问题
In my Hadoop project, I am reading lines of text file with a number of names for each line. The first name represents my username, and the rest are a list of friends. Then I am creating pairs of (username, friend) , in the map function, each pair has a key "Key[name1][name2]" where name1,2 are the username and the friend name ordered alphabetically. Normally, after reading the line of userA and line of userB , and they both have each other in their friends list, I would get 2 identic keys with different values, which in this case is: KeyUserAUserB : "UserA,UserB" and KeyUserAUserB : "UserB,UserA". What I expect in the reduce function is to get, at one point, KeyUserAUserB as a key and a pair of "UserA,UserB","UserB,UserA" as values . So the values iterator would have 2 elements. However, in the reducer function, I get twice KeyUserAUserB with a single value respectively. This is not what I am expecting from Hadoop....

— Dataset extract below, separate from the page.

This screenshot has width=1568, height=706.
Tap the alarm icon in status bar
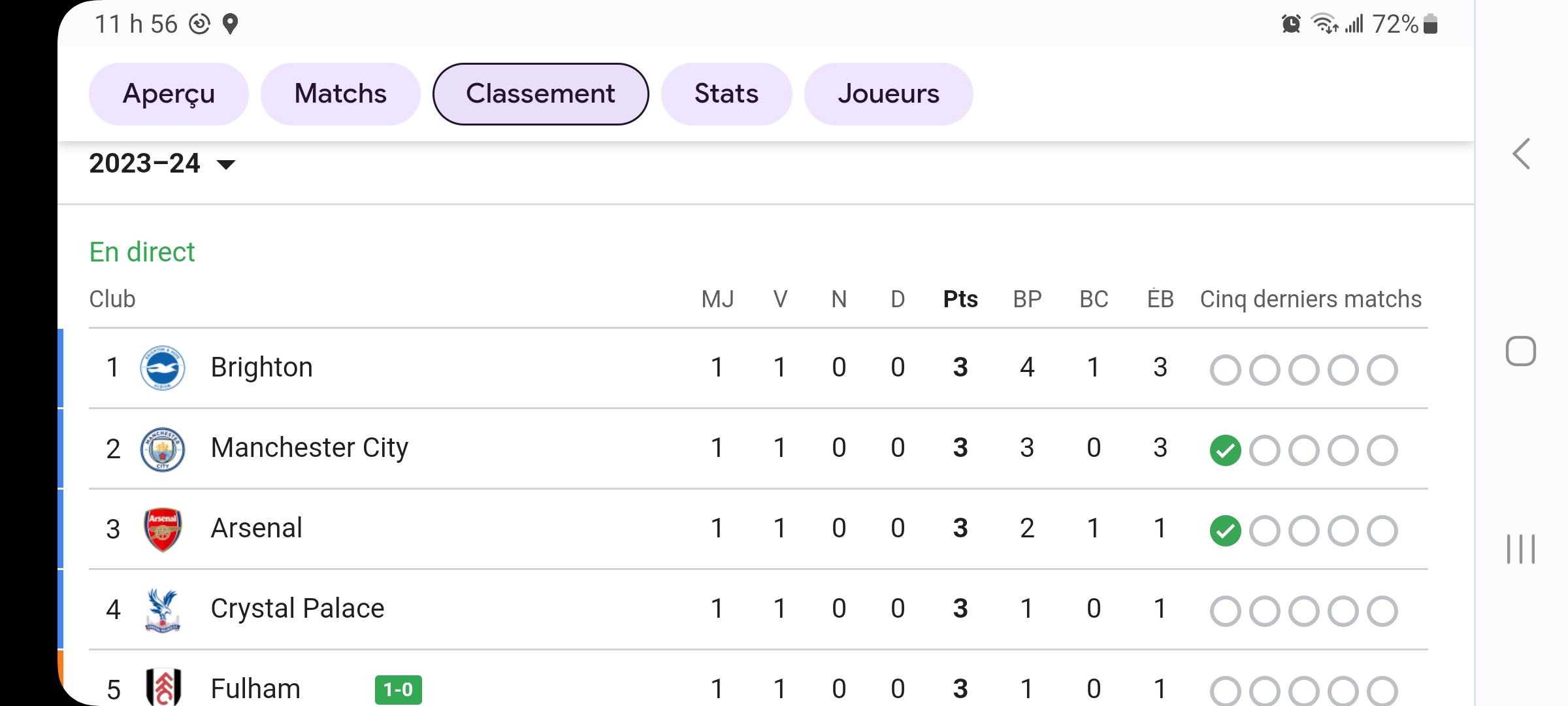(1291, 24)
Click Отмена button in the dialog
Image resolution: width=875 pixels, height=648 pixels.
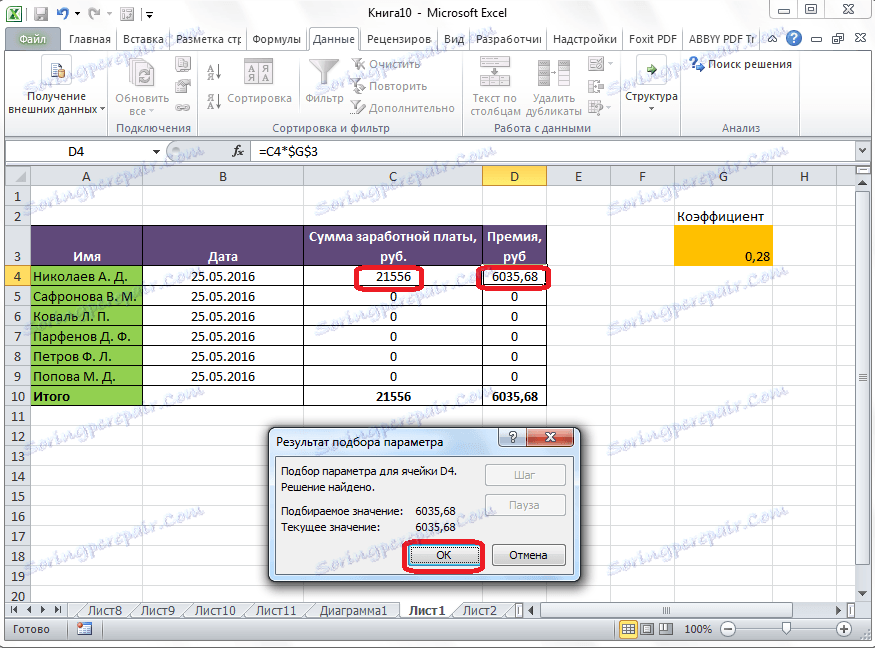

I also noticed in my userlogs , I have 4 "m" folders, and in the first 2 of them I have the logs which helped me identify the above. In both "m" logs the output (System.out) of the map function is intertwined with the output of reduce function . I don't know if that has anything to do with my anomaly, but I expected the reduce output to stay in the "r" folder. Also, for the above example, one log for KeyUserAUserB is printed in one "m" log file, and the other KeyUserAUserB in the other... Although for some cases it happens that a KeyUserAUserB comes to the reducer with both values, i found at least one case when it never comes with both values (and also those 2 pairs key-value with identical key reside in different "m" log files).
Another thing I noticed, the output collect from the Reduce function doesn't send the values directly to the output file, but passes them again as an input for the the same Reduce function...
What do you think about this behavior, what can be the possible causes?
回答1:
Finally. The whole unexpected behavior is because I am using a combiner class = the reducer class. After commenting that line, everything worked as expected.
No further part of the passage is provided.